TASK DIRECTIONS: Please copy the k3s article below word for word, from its title through its last line.

SOURCE EXCERPT:
▽

K3s – lightweight kubernetes made ready for production – Part 1

2 Jun, 2021

LinkedInTwitter

This is part 1 in a three part blog series on deploying k3s, a certified Kubernetes distribution from SUSE Rancher, in a secure and available fashion. A fullying working Ansible project, https://github.com/digitalis-io/k3s-on-prem-production, has been made available to deploy and secure k3s for you.

If you would like to know more about how to implement modern data and cloud technologies, such as Kubernetes, into to your business, we at Digitalis do it all: from cloud migration to fully managed services, we can help you modernize your operations, data, and applications. We provide consulting and managed services on Kubernetes, clouddata, and DevOps for any business type. Contact us today for more information or learn more about each of our services here.

Introduction

There are many advantages to running an on-premises kubernetes cluster, it can increase performance, lower costs, and SOMETIMES cause fewer headaches. Also it allows users who are unable to utilize the public cloud to operate in a “cloud-like” environment. It does this by decoupling dependencies and abstracting infrastructure away from your application stack, giving you the portability and the scalability that’s associated with cloud-native applications.

There are obvious downsides to running your kubernetes cluster on-premises, as it’s up to you to manage a series of complexities like:

  • Etcd
  • Load Balancers
  • High Availability
  • Networking
  • Persistent Storage
  • Internal Certificate rotation and distribution

And added to this there is the inherent complexity of running such a large orchestration application, so running:

  • kube-apiserver
  • kube-proxy
  • kube-scheduler
  • kube-controller-manager
  • kubelet

And ensuring that all of these components are correctly configured, talk to each other securely (TLS) and reliably.

△

(Stored items from a collection)
▽

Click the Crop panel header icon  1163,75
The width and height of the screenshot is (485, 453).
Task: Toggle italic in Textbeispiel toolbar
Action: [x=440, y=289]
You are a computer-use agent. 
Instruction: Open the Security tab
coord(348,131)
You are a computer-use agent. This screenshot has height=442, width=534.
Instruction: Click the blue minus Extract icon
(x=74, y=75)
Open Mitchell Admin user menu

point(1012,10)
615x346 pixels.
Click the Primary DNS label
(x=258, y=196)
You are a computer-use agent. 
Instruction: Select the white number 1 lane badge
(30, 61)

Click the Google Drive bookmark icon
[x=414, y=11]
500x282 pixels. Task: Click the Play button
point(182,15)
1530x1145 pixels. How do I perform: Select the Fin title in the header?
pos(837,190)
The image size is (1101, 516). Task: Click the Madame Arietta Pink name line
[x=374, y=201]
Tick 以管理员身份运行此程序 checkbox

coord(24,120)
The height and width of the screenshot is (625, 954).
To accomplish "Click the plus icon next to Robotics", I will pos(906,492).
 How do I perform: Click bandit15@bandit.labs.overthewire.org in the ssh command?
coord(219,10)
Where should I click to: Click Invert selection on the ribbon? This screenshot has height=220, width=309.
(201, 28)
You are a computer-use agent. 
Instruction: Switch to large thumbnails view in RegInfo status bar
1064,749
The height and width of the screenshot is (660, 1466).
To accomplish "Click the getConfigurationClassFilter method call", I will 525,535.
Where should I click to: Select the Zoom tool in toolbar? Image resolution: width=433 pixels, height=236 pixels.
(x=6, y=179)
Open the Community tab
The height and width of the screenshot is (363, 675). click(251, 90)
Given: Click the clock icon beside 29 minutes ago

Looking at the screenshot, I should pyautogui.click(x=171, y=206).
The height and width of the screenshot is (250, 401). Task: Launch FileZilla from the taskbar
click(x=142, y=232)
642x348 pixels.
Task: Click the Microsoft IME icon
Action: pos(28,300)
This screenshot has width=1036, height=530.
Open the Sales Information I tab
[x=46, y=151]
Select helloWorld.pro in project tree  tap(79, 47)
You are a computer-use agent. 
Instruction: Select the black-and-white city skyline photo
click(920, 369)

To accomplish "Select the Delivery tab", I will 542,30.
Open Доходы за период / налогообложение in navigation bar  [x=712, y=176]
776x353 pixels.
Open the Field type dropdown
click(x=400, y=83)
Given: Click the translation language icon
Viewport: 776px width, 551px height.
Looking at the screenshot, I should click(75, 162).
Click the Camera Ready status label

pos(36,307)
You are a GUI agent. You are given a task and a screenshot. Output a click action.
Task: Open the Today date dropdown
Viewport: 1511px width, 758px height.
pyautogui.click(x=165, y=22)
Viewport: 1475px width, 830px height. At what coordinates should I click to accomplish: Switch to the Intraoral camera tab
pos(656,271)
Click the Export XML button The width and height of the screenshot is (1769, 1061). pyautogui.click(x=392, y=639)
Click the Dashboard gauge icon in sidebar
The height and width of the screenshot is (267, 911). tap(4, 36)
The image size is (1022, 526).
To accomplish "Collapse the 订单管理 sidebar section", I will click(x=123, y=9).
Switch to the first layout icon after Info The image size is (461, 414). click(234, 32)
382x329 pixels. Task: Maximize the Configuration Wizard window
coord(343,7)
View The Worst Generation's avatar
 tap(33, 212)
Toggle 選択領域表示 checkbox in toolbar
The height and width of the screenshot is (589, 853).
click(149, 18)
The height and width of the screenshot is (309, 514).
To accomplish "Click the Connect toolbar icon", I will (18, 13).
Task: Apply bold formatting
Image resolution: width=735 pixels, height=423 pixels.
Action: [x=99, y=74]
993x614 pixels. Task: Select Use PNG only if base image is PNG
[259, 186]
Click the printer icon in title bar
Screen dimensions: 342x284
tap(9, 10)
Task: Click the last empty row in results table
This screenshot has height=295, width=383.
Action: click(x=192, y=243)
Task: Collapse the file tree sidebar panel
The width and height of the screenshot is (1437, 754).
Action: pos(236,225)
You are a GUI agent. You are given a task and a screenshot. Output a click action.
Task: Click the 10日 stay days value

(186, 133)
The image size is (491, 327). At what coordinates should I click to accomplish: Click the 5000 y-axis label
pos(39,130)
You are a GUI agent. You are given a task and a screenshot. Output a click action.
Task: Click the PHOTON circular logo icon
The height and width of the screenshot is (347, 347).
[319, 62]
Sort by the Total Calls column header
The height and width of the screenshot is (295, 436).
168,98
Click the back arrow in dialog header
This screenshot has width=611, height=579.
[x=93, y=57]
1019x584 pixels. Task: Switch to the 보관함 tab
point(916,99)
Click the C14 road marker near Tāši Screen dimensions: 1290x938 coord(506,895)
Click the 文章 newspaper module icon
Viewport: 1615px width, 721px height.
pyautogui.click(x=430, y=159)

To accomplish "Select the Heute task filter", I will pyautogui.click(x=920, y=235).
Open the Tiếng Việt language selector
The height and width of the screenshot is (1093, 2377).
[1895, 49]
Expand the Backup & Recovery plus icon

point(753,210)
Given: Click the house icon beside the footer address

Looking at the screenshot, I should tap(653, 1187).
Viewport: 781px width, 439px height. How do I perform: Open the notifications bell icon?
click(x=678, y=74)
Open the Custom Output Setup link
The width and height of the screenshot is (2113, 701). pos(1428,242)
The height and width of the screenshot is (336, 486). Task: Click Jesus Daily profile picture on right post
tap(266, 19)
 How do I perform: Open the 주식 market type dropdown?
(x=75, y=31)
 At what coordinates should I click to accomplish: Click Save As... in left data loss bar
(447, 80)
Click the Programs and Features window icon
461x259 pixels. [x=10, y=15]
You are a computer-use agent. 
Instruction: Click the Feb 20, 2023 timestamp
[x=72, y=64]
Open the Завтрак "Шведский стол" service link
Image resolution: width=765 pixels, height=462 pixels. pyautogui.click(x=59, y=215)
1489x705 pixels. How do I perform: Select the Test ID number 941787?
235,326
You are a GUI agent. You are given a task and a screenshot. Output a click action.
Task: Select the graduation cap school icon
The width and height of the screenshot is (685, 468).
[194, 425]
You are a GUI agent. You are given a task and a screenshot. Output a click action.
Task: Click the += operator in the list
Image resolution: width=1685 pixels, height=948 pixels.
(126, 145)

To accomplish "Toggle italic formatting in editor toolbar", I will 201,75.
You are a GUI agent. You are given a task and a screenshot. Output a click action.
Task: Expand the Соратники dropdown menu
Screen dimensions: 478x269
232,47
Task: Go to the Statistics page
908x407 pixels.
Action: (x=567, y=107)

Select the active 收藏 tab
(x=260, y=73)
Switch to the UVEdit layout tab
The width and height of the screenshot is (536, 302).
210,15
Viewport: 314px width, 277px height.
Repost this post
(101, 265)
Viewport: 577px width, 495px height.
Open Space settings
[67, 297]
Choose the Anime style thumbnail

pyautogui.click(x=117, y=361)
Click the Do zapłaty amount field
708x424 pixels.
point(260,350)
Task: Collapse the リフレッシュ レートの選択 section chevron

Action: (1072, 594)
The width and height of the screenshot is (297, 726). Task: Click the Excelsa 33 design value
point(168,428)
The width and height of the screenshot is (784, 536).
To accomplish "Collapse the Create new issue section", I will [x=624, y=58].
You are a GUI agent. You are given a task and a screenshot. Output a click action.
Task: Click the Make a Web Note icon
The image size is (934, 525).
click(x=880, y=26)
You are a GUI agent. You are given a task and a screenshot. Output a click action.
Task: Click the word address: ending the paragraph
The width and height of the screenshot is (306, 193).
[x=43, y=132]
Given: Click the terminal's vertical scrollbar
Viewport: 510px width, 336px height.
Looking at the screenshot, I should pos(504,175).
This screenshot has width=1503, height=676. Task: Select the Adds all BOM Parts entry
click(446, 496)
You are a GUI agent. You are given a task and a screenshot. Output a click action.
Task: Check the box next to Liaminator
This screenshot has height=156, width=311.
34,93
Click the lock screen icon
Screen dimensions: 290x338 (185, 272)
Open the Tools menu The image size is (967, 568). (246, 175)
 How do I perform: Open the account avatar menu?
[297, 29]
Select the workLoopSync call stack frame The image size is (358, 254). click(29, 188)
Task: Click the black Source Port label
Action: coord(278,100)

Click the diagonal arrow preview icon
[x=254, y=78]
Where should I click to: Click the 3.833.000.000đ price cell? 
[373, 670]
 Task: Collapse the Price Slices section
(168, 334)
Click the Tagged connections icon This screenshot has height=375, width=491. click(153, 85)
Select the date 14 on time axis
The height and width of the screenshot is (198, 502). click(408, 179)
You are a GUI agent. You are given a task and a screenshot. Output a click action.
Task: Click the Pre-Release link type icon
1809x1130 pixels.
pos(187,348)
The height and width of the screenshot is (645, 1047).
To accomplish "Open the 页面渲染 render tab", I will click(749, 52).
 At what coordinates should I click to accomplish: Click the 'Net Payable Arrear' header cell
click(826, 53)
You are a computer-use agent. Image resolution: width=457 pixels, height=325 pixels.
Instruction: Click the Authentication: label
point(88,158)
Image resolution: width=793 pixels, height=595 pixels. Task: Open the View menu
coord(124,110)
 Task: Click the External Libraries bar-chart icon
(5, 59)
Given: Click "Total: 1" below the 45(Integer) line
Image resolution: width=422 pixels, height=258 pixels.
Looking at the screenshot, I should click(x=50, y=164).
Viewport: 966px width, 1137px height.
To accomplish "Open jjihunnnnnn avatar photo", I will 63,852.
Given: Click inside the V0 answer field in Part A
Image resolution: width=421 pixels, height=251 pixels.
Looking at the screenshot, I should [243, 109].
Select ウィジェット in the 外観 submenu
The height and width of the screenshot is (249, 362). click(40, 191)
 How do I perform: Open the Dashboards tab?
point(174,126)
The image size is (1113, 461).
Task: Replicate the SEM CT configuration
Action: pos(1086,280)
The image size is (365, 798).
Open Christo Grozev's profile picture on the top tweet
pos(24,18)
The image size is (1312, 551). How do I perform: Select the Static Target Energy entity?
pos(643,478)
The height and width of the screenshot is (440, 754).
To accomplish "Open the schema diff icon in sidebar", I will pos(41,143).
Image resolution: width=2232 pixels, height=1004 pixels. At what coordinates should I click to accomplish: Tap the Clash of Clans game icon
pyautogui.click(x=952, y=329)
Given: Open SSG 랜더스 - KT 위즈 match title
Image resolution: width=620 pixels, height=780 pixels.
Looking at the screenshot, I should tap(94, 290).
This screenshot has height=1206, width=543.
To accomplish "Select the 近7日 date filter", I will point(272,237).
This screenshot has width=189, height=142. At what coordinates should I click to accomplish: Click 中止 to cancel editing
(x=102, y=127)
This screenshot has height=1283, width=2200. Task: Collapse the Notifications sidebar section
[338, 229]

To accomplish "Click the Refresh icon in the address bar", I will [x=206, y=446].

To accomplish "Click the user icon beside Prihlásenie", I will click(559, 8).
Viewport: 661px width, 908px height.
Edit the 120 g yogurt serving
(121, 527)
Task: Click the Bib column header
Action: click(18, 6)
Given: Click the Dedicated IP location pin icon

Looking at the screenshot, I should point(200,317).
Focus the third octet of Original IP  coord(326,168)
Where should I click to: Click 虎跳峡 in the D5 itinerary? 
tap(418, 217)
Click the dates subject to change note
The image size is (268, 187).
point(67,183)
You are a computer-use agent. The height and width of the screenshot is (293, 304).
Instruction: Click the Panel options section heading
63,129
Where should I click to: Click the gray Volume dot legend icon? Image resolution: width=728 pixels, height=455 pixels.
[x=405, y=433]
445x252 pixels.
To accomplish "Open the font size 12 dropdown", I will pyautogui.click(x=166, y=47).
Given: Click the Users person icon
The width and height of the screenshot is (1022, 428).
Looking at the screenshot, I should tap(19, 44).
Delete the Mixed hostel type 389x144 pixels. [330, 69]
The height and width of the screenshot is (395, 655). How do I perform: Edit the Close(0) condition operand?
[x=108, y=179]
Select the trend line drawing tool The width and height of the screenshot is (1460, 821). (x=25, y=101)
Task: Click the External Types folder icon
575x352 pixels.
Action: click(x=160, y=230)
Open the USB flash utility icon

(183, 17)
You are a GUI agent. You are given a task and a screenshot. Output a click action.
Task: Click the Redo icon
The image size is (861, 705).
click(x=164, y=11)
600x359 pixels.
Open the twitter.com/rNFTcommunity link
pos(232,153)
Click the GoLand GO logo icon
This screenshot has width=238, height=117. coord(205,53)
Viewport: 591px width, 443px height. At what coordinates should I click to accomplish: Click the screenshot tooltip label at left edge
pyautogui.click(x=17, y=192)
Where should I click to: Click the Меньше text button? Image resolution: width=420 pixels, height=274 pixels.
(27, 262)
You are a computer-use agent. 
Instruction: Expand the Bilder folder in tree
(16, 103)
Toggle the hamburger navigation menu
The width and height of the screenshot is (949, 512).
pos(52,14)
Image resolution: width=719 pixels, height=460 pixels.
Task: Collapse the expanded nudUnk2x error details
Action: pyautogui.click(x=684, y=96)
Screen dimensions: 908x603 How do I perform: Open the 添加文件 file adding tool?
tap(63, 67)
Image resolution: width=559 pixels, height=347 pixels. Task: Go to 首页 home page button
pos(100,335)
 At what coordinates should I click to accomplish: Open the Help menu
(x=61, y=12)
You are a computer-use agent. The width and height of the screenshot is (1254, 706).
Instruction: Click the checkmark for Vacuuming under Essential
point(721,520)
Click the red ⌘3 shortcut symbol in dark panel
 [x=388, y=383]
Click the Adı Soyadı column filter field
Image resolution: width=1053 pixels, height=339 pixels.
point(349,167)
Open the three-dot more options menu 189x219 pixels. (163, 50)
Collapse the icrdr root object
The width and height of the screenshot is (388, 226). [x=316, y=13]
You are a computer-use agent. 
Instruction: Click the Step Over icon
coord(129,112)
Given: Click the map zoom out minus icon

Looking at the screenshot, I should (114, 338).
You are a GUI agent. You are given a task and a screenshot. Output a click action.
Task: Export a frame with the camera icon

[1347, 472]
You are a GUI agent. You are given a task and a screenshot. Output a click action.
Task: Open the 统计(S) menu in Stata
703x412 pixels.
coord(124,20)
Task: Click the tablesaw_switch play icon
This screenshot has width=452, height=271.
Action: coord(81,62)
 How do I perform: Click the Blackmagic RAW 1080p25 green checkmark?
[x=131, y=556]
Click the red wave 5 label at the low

△

SOLUTION TO THIS PROBLEM:
K3s – lightweight kubernetes made ready for production – Part 1

2 Jun, 2021

LinkedInTwitter

This is part 1 in a three part blog series on deploying k3s, a certified Kubernetes distribution from SUSE Rancher, in a secure and available fashion. A fullying working Ansible project, https://github.com/digitalis-io/k3s-on-prem-production, has been made available to deploy and secure k3s for you.

If you would like to know more about how to implement modern data and cloud technologies, such as Kubernetes, into to your business, we at Digitalis do it all: from cloud migration to fully managed services, we can help you modernize your operations, data, and applications. We provide consulting and managed services on Kubernetes, clouddata, and DevOps for any business type. Contact us today for more information or learn more about each of our services here.

Introduction

There are many advantages to running an on-premises kubernetes cluster, it can increase performance, lower costs, and SOMETIMES cause fewer headaches. Also it allows users who are unable to utilize the public cloud to operate in a “cloud-like” environment. It does this by decoupling dependencies and abstracting infrastructure away from your application stack, giving you the portability and the scalability that’s associated with cloud-native applications.

There are obvious downsides to running your kubernetes cluster on-premises, as it’s up to you to manage a series of complexities like:

  • Etcd
  • Load Balancers
  • High Availability
  • Networking
  • Persistent Storage
  • Internal Certificate rotation and distribution

And added to this there is the inherent complexity of running such a large orchestration application, so running:

  • kube-apiserver
  • kube-proxy
  • kube-scheduler
  • kube-controller-manager
  • kubelet

And ensuring that all of these components are correctly configured, talk to each other securely (TLS) and reliably.